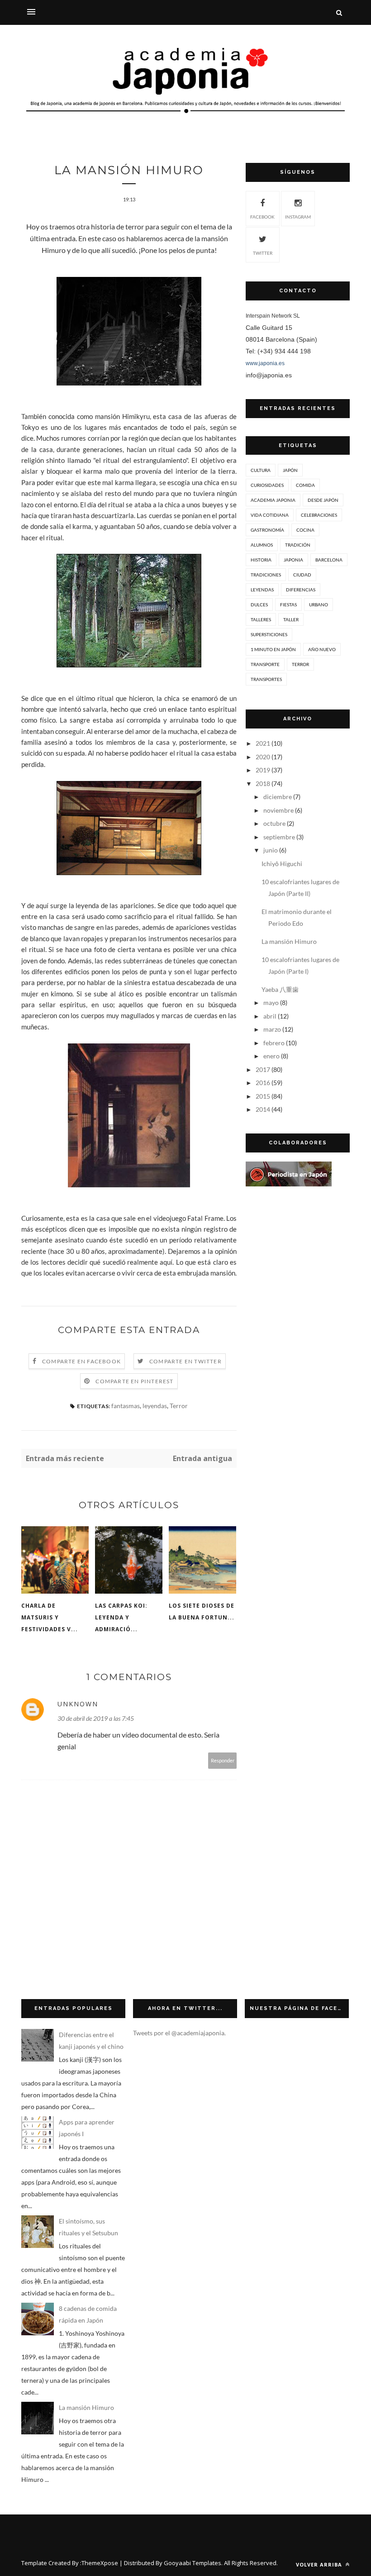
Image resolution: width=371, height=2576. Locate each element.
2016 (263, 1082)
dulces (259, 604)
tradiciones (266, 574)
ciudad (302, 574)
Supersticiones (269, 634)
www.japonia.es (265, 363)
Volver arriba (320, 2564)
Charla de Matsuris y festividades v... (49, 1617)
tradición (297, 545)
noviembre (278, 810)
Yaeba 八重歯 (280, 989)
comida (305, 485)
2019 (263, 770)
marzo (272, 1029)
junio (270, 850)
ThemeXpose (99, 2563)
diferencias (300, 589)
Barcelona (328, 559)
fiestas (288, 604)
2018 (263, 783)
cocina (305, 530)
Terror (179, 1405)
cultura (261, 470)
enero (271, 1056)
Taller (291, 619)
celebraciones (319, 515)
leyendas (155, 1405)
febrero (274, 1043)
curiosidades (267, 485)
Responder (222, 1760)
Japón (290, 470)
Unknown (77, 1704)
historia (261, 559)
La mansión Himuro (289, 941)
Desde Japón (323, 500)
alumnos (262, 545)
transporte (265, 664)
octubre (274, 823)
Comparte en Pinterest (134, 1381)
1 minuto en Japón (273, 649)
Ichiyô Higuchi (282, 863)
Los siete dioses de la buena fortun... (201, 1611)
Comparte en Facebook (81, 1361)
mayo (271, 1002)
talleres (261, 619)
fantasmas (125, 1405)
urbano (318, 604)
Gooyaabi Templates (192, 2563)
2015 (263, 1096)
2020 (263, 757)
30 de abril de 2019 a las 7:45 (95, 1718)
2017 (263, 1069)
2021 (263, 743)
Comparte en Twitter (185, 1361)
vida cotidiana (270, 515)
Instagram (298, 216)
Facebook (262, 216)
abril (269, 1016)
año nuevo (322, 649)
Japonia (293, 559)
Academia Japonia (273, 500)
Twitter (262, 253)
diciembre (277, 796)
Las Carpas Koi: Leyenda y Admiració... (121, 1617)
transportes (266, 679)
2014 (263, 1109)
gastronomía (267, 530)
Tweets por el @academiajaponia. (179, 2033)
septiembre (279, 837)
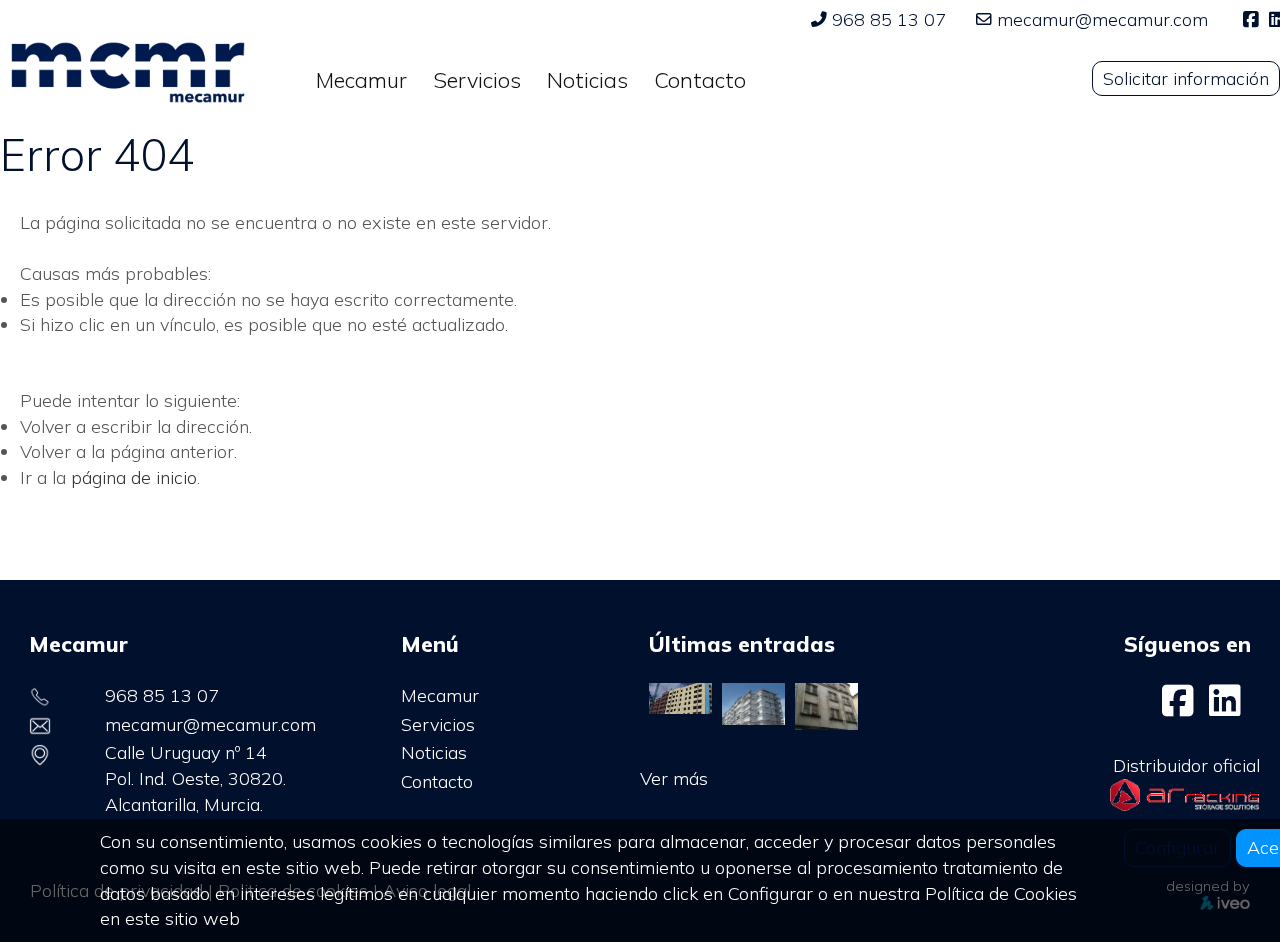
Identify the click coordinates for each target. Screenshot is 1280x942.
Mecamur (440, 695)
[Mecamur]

WORK ITEM
Copy out nothing but the lines from the beginning of the records through the one that contains "Ichiyô Higuchi (282, 863)". Skip the pictures.

REPLY TO THE EXERCISE
Image resolution: width=371, height=2576. Locate each element.
2016 (263, 1082)
dulces (259, 604)
tradiciones (266, 574)
ciudad (302, 574)
Supersticiones (269, 634)
www.japonia.es (265, 363)
Volver arriba (320, 2564)
Charla de Matsuris y festividades v... (49, 1617)
tradición (297, 545)
noviembre (278, 810)
Yaeba 八重歯 (280, 989)
comida (305, 485)
2019 (263, 770)
marzo (272, 1029)
junio (270, 850)
ThemeXpose (99, 2563)
diferencias (300, 589)
Barcelona (328, 559)
fiestas (288, 604)
2018 (263, 783)
cocina (305, 530)
Terror (179, 1405)
cultura (261, 470)
enero (271, 1056)
Taller (291, 619)
celebraciones (319, 515)
leyendas (155, 1405)
febrero (274, 1043)
curiosidades (267, 485)
Responder (222, 1760)
Japón (290, 470)
Unknown (77, 1704)
historia (261, 559)
La mansión Himuro (289, 941)
Desde Japón (323, 500)
alumnos (262, 545)
transporte (265, 664)
octubre (274, 823)
Comparte en Pinterest (134, 1381)
1 minuto en Japón (273, 649)
Ichiyô Higuchi (282, 863)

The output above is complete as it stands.